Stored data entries

::::::

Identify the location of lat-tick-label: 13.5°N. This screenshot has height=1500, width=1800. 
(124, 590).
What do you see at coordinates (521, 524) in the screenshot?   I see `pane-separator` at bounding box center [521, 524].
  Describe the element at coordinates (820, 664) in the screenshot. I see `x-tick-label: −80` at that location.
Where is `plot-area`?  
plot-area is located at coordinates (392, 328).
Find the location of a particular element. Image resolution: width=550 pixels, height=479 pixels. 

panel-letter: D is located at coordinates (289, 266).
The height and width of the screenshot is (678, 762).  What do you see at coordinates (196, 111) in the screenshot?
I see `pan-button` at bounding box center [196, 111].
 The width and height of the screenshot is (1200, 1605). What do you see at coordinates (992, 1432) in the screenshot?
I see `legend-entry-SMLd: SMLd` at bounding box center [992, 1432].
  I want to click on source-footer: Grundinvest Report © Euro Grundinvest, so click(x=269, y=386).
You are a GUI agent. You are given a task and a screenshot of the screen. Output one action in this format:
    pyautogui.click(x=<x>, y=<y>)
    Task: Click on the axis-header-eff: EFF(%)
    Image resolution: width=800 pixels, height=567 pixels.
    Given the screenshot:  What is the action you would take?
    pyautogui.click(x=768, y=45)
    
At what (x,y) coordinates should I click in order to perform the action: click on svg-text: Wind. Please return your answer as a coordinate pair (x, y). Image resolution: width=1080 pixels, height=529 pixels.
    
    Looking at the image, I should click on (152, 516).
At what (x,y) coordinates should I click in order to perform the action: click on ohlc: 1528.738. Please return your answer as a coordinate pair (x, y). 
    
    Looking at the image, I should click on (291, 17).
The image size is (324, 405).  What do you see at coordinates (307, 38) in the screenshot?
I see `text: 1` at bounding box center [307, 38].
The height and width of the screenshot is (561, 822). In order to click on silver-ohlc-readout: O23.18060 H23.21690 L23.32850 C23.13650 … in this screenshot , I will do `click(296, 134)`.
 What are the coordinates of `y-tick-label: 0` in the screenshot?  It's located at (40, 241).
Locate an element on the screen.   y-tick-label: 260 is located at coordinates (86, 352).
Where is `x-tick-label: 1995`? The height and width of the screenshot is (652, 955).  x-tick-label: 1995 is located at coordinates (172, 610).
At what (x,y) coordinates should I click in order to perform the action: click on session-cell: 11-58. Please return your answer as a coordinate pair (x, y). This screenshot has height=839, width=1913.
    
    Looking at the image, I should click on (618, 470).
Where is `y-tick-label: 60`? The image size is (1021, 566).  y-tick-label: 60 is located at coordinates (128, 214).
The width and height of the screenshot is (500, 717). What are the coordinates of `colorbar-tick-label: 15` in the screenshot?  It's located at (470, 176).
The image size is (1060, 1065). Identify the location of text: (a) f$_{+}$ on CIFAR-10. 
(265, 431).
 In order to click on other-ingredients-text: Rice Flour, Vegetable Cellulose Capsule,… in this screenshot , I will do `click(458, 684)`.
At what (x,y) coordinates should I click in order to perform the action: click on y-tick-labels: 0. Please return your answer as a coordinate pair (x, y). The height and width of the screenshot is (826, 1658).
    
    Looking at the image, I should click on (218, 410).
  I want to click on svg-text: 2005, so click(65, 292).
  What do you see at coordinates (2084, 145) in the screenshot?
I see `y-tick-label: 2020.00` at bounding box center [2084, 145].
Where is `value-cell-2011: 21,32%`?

::::::

* Directive
Starting with the first of the lines and going on through the line with "Looking at the image, I should click on (152, 516).", swap "Wind" for "Rain" and leave everything else as it is.

* Answer section
Identify the location of lat-tick-label: 13.5°N. This screenshot has height=1500, width=1800. 
(124, 590).
What do you see at coordinates (521, 524) in the screenshot?   I see `pane-separator` at bounding box center [521, 524].
  Describe the element at coordinates (820, 664) in the screenshot. I see `x-tick-label: −80` at that location.
Where is `plot-area`?  
plot-area is located at coordinates (392, 328).
Find the location of a particular element. Image resolution: width=550 pixels, height=479 pixels. 

panel-letter: D is located at coordinates (289, 266).
The height and width of the screenshot is (678, 762).  What do you see at coordinates (196, 111) in the screenshot?
I see `pan-button` at bounding box center [196, 111].
 The width and height of the screenshot is (1200, 1605). What do you see at coordinates (992, 1432) in the screenshot?
I see `legend-entry-SMLd: SMLd` at bounding box center [992, 1432].
  I want to click on source-footer: Grundinvest Report © Euro Grundinvest, so click(x=269, y=386).
You are a GUI agent. You are given a task and a screenshot of the screen. Output one action in this format:
    pyautogui.click(x=<x>, y=<y>)
    Task: Click on the axis-header-eff: EFF(%)
    Image resolution: width=800 pixels, height=567 pixels.
    Given the screenshot:  What is the action you would take?
    pyautogui.click(x=768, y=45)
    
At what (x,y) coordinates should I click in order to perform the action: click on svg-text: Rain. Please return your answer as a coordinate pair (x, y). Image resolution: width=1080 pixels, height=529 pixels.
    
    Looking at the image, I should click on (152, 516).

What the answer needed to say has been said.